I had been waiting for them to update their technology. Had one of the these in that past and it was pretty good at editing out profanity and taking the Lord's name in vain. Good to see the technology has been updated.


----------



## SolaScriptura (Aug 24, 2010)

When it edits out the profanity, is there a "beep" or does the sound go silent? What "happens?"


----------



## Afterthought (Aug 24, 2010)

^The first TV Guardian silenced the film and gave a "translation" of the unclean language into clean language in subtitles. Occasionally, it would just cause the movie to go silent due to a bug or inability to translate the language into a subtitle properly.


----------



## rbcbob (Aug 24, 2010)

"Clear Play" is very good for movies


----------



## Semper Fidelis (Aug 24, 2010)

SolaScriptura said:


> When it edits out the profanity, is there a "beep" or does the sound go silent? What "happens?"


 
They have a demo of it for The Italian Job on the site.


----------



## larryjf (Aug 24, 2010)

Though i understand the benefit this would have, I also can't help but think it's just a way of drawing Christians more into wanting to be entertained.

I'm just not sure how we can glorify God by sitting in front of the TV and practicing escapism through entertainment.

I include myself in this category because i am still struggling with practicing this kind of escapism.


----------



## kvanlaan (Aug 24, 2010)

We have a Clear Play and it does indeed work well.

But Larry, I hear you loud and clear. It "sanitizes" for consumption that which at times should perhaps not be sanitized.


----------



## jfschultz (Aug 25, 2010)

Isn't it the bottom line that either of these allow one to feel sanctified while still supporting garbage with time and $s?

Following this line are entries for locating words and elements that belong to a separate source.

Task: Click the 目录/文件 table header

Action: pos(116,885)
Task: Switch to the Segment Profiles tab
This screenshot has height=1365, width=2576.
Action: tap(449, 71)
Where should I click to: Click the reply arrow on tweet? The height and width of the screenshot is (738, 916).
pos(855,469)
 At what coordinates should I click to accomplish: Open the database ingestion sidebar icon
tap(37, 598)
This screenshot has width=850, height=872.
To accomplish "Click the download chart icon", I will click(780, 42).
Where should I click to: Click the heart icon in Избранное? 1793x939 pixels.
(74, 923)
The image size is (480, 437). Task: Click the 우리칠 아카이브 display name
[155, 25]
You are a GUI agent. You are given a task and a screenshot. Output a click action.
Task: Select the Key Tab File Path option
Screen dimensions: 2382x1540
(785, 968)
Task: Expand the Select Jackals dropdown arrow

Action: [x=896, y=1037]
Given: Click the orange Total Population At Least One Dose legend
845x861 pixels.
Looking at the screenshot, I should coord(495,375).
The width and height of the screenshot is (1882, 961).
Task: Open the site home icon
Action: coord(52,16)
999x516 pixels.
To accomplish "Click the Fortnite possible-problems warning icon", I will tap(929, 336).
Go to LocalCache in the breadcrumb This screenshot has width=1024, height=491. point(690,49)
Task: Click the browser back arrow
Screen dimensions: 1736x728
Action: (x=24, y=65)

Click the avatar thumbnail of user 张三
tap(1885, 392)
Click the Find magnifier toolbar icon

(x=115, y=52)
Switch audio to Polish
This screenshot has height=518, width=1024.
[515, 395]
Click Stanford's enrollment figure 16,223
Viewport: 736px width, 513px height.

The people who provide garbage programming are looking at sales and Nielsen ratings for their justification. They do not see if anyone is "trashing" (their opinion) their hard work with Clear Play or TV Guardian.


----------



## Semper Fidelis (Aug 25, 2010)

jfschultz said:


> Isn't it the bottom line that either of these allow one to feel sanctified while still supporting garbage with time and $s?
> 
> The people who provide garbage programming are looking at sales and Nielsen ratings for their justification. They do not see if anyone is "trashing" (their opinion) their hard work with Clear Play or TV Guardian.


 
That's clearly my bottom line.


----------